_Records shown_.
.....
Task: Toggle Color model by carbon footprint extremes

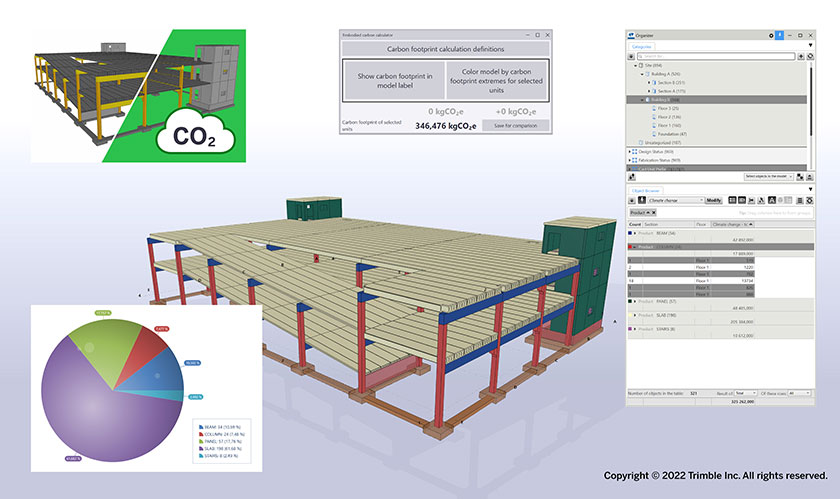Action: (497, 80)
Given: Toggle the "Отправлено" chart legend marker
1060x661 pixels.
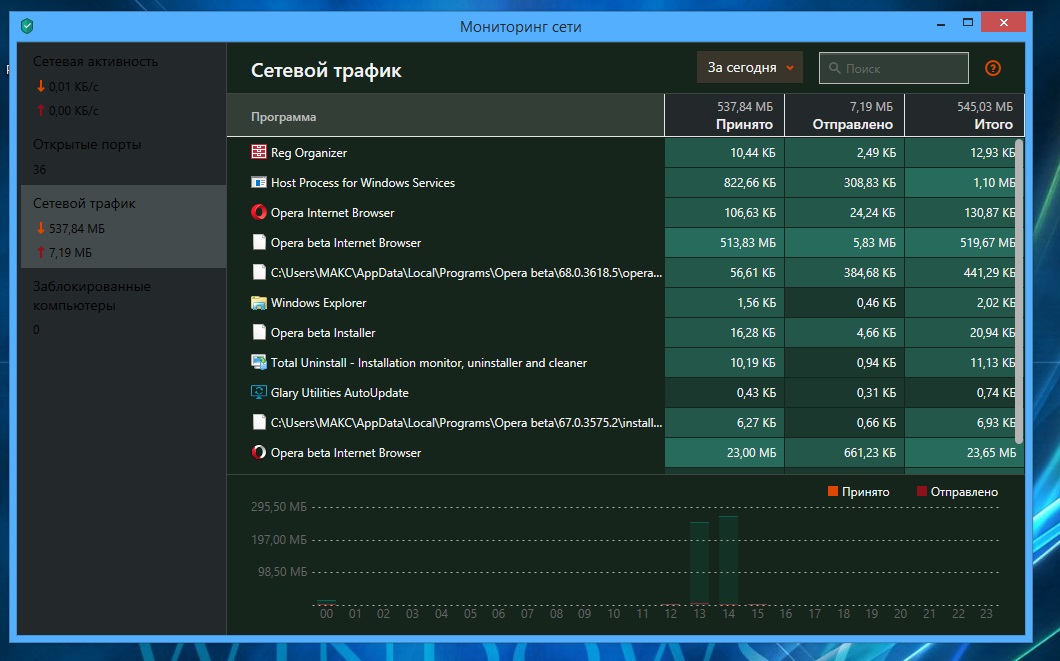Looking at the screenshot, I should (922, 492).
.....
_Work item_. Please retype exactly the lines from the line containing "Given: Toggle the" through the final line of the records above, inclusive, leaving out any pictures.

_Output below_.
Given: Toggle the "Отправлено" chart legend marker
1060x661 pixels.
Looking at the screenshot, I should (922, 492).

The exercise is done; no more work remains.